March 23rd 2021

MCI contributing to the “i-week on sustainability 2021” at the University of Antwerp

PRME Insights: Julia Waldegger

At the MCI, we are committed to the United Nations Sustainable Development Goals. The SDGs form the framework for our activities in teaching, research and beyond. Sustainability is not only important for me personally, but also one of the most exciting and rewarding aspects of my work at MCI. Collaborating with other universities is inspiring. In the beginning of March, the University of Antwerp organized the “international week on sustainability” with 160 students representing 24 nationalities. MCI students working on their Responsible Management Badge participated as well.

Together with my colleague Martin Dinter, I had the privilege of facilitating the World Climate Simulation on two days. In the World Climate Simulation, students take on the role of UN delegates at an emergency climate summit. Their task is to limit global warming to below 2°C by 2100. The delegates must agree on three decisions. First, the delegates must decide when their region’s greenhouse gas emissions will peak, stagnate, and finally decline. Second, they must decide how much they decrease deforestation and promote afforestation. Third, they must determine whether their region contributes to or requests payments from the Climate. The role-play is supported by the interactive computer model C-ROADS. The delegates’ pledges are entered into C-ROADS which shows the temperature increase until 2100. Thus, the delegates immediately see the effects of their negotiation. In the first round, every region decides on their own. Unsurprisingly, the first round is rarely successful. In the second round of negotiations, the regions negotiate with each other to reach the goal together. Of course, the delegates must consider the regional political and economic interests. The simulation shows how difficult it is to find a common solution.

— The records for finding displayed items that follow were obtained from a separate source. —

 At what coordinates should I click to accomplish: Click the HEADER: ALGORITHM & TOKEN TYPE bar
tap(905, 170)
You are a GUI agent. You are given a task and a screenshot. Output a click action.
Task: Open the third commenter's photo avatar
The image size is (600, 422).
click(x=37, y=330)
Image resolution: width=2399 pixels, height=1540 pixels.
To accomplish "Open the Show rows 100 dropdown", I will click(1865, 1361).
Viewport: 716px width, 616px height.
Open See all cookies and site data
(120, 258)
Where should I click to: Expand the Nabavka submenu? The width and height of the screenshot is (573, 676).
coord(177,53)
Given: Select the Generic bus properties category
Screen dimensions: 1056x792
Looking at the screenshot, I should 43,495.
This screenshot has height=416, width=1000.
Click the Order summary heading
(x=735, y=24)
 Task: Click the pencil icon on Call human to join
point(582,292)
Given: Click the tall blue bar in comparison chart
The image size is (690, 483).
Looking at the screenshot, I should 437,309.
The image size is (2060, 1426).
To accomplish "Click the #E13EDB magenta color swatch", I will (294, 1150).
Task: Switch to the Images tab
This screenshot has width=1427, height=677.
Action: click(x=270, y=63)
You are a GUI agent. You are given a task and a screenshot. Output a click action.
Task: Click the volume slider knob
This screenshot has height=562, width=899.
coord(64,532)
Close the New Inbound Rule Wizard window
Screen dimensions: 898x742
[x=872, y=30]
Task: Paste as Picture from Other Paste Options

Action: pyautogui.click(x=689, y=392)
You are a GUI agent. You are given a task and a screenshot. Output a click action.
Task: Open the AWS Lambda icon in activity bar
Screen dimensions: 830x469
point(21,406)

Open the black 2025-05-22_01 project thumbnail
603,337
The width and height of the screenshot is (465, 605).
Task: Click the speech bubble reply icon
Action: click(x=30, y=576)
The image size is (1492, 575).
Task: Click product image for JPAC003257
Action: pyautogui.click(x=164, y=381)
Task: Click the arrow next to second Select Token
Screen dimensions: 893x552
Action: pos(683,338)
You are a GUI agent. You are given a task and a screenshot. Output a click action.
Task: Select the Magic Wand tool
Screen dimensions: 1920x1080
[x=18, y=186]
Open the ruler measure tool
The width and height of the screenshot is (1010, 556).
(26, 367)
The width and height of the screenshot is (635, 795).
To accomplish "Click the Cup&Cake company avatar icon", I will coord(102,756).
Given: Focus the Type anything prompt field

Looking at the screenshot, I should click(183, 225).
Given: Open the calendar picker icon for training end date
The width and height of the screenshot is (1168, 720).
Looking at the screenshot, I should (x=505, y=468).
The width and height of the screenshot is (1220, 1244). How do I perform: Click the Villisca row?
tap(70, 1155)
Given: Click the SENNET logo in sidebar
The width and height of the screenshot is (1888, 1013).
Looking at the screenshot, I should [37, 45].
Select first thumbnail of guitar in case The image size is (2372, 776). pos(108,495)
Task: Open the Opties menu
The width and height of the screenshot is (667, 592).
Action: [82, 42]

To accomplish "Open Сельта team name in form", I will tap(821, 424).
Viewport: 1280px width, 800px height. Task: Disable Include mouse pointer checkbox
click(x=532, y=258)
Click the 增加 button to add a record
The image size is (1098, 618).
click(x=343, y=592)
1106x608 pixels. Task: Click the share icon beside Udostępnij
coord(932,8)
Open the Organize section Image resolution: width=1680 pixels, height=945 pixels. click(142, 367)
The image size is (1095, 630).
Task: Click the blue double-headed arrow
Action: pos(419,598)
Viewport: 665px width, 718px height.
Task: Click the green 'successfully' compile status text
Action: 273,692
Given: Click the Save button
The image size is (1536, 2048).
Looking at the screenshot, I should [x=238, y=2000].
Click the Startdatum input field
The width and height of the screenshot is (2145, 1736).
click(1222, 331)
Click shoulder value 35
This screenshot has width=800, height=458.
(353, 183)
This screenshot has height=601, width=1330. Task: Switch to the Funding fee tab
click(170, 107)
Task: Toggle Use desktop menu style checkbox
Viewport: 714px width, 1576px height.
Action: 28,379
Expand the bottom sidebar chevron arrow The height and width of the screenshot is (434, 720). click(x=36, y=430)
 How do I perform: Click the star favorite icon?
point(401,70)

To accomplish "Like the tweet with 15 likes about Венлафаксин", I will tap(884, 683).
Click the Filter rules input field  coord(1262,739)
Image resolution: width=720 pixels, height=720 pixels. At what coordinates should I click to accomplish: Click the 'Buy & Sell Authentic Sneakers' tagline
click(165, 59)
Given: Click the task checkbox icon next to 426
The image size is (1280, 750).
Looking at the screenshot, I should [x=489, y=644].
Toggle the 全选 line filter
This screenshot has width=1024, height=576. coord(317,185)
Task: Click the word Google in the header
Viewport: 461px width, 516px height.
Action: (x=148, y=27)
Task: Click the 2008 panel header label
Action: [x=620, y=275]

Every group develops a distinct dynamic which makes the World Climate Simulation exciting and unique in every session. Some groups lead heated discussions and tough negotiations but nonetheless fails in coming to a successful agreement because no one is willing to back down from their position. Other groups conduct constructive, straightforward negotiations and take far-reaching measures immediately. In any case, the simulation always prompts emotions. In the final reflection, I focus on a positive future. A future, where we were able to find a common solution to tackle the climate crisis together. Seeing how enthusiastic, committed, and motivated the students are, give me hope for the future. After all, they are the future decision-makers in organizations and at the political level!